**THE TASK:** If a line in the records below holds the string "resolution", count it; give only the total.

Stored items
-*-*-

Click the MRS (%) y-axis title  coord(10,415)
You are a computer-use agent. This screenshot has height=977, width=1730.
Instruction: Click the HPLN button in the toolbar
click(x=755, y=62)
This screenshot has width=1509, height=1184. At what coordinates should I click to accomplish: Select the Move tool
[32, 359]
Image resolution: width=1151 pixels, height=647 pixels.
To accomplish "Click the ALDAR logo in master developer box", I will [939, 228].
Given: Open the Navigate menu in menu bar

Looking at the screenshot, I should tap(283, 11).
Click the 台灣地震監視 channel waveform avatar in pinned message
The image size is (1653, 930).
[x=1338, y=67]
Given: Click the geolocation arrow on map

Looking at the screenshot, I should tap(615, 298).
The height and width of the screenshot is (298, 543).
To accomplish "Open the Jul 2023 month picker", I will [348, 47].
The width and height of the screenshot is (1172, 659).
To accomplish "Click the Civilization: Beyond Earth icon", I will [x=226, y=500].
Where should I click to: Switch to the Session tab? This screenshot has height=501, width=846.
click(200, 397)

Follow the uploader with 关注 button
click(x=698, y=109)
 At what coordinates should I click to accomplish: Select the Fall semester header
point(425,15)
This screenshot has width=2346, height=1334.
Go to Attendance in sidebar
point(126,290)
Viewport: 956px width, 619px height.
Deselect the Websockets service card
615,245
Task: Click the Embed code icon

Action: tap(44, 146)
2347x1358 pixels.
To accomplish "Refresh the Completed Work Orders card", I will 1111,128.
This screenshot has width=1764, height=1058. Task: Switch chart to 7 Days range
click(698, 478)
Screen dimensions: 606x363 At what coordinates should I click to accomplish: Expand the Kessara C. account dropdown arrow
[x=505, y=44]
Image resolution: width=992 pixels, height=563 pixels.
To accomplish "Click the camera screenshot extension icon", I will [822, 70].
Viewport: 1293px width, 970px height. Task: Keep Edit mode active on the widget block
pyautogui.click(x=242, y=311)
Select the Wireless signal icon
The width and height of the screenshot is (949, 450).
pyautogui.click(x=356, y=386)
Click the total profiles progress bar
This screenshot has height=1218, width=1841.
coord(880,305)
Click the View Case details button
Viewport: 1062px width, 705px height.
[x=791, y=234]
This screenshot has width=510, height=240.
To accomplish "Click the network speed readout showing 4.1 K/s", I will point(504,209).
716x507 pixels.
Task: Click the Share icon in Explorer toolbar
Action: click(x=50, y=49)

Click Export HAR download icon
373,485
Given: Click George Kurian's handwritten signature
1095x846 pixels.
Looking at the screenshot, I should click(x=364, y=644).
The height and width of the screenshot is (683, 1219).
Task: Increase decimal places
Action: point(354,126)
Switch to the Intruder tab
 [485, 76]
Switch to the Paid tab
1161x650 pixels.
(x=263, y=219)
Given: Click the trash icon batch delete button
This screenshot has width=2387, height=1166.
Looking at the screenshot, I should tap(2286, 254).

-*-*-

**RESULT OF THIS TASK:** 2